BLBG: Oil Falls a Second Day as Worsening Economic Outlook Sparks Demand Concern
Oil fell for a second day as signs of a worsening economic outlook in the U.S. stoked speculation fuel demand may falter.
Crude has lost almost $2 a barrel since Standard & Poor’s cut the U.S. long-term credit outlook yesterday, dipping below $120 in London today on concern the economic recovery may falter. OPEC Secretary General Abdalla el-Badri said there is “no shortage of oil anywhere in the world,” and Iran’s OPEC Governor Mohammad Ali Khatibi said in Tehran the group is unlikely to change production targets when it meets in June.
“The last couple of months we’ve focused on supply; now the market is focusing again on demand,” said Thina Saltvedt, an analyst at Nordea Bank AB in Oslo. “It looks like the price is starting to hurt the economy. Prices of $120 and above are going to weigh on the market.”
Brent crude oil for June settlement fell as much as $1.96, or 1.6 percent, to $119.65 and traded at $120.10 a barrel at 12:32 p.m. on the ICE Futures Europe exchange in London. Yesterday, the contract slipped $1.84, or 1.5 percent, to $121.61, the lowest since April 12.
Crude oil for May delivery on the New York Mercantile Exchange slid was down 82 cents, or 0.8 percent, at $106.30 a barrel. Yesterday, it declined $2.54 to settle at $107.12, the lowest since April 13. The contract expires today. The more- actively traded June future fell 76 cents to $106.88.
U.S. Debt Rating
Standard & Poor’s put the U.S. government on notice that it risks losing its AAA credit rating unless policy makers agree on a plan to cut budget deficits and the national debt. Concern that Europe’s debt crisis is worsening sent Greek and Portuguese bond yields surging.

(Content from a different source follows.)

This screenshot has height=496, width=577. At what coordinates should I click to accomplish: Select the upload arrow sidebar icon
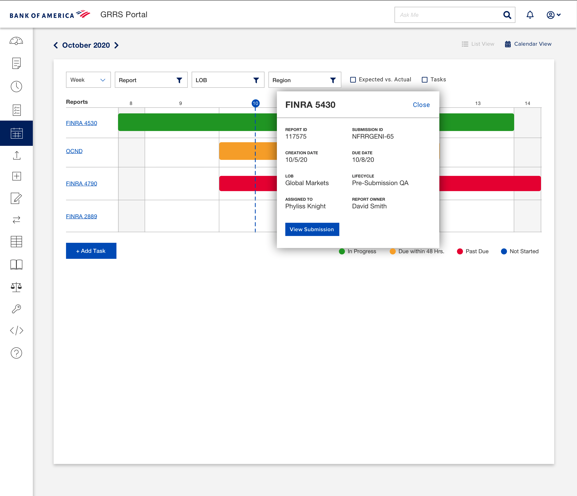(x=16, y=155)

Oil declined yesterday after China increased banks’ reserve requirements to cool inflation, signaling fuel demand growth may slow, and Saudi Arabian Oil Minister Ali al-Naimi said the market is “oversupplied.” The kingdom is the biggest supplier in the Organization of Petroleum Exporting Countries.
An Energy Department report tomorrow may show U.S. crude inventories increased 1.4 million barrels last week from 359.3 million, climbing for a seventh week, according to analysts surveyed by Bloomberg News.
Oil traders have turned $80 crude into the second-biggest bet in the options market as a surge in futures to the highest level since 2008 spurred concern demand may tumble.
Open Interest Doubles
Open interest, the number of contracts held by traders, more than doubled since January for $80 put options for December 2011 and 2012 as New York futures last week touched a 30-month high of $113.46 a barrel. The two puts, bets that prices will fall, account for 21 percent of the open interest among the top 10 contracts traded on the New York Mercantile Exchange.
Options contracts that give investors the right to sell December 2012 futures at $80 a barrel rose 21 cents to $4.76 a barrel in electronic trading yesterday on the Nymex. December 2011 $80 puts gained 15 cents to $1.34.
Prices surged last week as fighting in Libya threatened to prolong supply cuts from Africa’s third largest producer. The United Nations has reached an agreement with Muammar Qaddafi’s regime that permits aid workers and supplies into Misrata, the Libyan city pounded by government forces in a push to reach the port providing the rebels’ supply line for food and weapons.
The unrest is the bloodiest in a wave of uprisings that has toppled leaders in Egypt and Tunisia and spread to Algeria, Bahrain, Iran, Oman, Syria and Yemen. Libya’s crude production, which averaged 1.6 million barrels a day last year, shrank to 390,000 barrels a day in March, according to a Bloomberg News survey of producers, analysts and companies.
“The continuing conflict in Libya and the prospect of that spreading is still something to watch,” said Ben Westmore, a minerals and energy economist at National Australia Bank Ltd. in Melbourne.
In Nigeria, the incumbent leader, Goodluck Jonathan, won a presidential election as violent protests against the result killed at least six, underscoring the political risk in Africa’s biggest oil producer.